(Exercise materials Opens)

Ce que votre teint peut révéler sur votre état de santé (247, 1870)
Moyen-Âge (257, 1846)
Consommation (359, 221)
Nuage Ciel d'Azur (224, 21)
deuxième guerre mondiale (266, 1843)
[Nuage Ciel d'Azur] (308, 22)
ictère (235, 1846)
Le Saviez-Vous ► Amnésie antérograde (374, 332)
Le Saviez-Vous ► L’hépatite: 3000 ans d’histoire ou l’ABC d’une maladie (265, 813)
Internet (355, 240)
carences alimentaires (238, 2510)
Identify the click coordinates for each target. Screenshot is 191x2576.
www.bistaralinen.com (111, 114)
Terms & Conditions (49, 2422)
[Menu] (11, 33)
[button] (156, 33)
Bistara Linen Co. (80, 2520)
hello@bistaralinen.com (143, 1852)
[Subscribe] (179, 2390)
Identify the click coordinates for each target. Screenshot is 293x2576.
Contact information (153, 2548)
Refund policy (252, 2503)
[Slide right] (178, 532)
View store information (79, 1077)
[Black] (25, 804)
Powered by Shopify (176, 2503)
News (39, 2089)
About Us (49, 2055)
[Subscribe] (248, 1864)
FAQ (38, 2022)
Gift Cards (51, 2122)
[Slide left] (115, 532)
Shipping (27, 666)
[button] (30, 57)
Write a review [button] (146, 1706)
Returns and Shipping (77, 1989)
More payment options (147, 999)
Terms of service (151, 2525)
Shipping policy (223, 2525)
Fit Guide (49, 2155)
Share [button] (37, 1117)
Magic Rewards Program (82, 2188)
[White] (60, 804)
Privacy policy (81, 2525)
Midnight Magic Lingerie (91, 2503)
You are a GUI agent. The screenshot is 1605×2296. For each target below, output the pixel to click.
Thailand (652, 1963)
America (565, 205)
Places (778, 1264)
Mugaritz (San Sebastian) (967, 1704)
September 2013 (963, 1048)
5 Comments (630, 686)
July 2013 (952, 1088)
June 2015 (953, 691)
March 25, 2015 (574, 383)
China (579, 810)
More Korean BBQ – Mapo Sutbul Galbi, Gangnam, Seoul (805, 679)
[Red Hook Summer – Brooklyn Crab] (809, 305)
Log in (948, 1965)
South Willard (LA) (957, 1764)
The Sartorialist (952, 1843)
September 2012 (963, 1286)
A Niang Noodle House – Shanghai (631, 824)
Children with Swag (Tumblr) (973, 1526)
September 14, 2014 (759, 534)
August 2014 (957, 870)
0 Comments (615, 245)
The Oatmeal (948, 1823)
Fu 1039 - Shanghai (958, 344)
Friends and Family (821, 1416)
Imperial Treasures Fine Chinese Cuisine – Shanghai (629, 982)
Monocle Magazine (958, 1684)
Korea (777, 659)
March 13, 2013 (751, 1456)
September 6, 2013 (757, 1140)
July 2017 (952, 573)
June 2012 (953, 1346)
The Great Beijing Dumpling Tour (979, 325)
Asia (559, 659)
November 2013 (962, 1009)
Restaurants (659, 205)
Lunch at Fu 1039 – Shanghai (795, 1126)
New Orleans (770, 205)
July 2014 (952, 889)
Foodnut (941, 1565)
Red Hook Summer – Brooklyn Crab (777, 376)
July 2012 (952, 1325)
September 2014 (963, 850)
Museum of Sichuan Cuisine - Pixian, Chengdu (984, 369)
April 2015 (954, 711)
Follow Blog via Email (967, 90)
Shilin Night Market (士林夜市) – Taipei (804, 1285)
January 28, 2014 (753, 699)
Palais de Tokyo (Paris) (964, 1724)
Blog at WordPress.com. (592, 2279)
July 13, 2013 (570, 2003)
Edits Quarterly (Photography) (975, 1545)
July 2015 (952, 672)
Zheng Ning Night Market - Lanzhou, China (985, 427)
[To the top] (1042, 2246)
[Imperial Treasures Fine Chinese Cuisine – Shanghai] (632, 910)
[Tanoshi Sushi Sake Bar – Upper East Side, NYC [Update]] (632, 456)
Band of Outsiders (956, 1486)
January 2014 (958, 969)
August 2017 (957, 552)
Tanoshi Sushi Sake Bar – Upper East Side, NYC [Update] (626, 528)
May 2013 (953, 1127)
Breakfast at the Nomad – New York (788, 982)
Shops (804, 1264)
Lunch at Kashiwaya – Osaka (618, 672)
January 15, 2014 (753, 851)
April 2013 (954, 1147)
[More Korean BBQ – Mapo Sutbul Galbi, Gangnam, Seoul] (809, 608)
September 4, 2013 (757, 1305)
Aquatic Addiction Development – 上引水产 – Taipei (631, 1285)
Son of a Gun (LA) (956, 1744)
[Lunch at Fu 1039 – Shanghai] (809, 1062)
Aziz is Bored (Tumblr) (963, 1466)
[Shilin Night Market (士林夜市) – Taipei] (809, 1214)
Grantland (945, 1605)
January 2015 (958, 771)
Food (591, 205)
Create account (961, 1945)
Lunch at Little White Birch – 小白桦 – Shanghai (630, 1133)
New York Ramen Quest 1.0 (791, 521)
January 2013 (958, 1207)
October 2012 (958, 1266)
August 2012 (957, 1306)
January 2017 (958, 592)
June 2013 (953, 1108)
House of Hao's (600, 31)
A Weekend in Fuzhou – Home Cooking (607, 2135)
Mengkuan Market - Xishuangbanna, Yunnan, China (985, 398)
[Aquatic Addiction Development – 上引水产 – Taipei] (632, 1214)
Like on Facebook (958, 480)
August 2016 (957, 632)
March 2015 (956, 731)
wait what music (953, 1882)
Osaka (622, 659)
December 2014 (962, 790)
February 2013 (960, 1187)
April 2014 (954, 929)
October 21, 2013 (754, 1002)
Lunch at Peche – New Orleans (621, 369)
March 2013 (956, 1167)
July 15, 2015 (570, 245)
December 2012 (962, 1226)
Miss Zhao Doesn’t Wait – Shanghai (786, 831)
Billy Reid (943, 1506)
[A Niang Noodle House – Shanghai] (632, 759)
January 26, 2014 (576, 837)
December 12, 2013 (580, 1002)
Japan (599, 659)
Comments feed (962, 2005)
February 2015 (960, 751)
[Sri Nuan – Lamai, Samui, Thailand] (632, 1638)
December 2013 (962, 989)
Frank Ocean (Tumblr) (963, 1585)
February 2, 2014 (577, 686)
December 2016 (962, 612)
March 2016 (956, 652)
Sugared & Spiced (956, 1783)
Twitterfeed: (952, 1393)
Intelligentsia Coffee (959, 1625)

(Exercise materials Closes)

Would you please copy exactly the part of the entries above that begins at the line containing "July 2014 (952, 889)" and ends at the line containing "Shilin Night Market (士林夜市) – Taipei (804, 1285)", both lines included?

* **Answer space**:
July 2014 (952, 889)
Foodnut (941, 1565)
Red Hook Summer – Brooklyn Crab (777, 376)
July 2012 (952, 1325)
September 2014 (963, 850)
Museum of Sichuan Cuisine - Pixian, Chengdu (984, 369)
April 2015 (954, 711)
Follow Blog via Email (967, 90)
Shilin Night Market (士林夜市) – Taipei (804, 1285)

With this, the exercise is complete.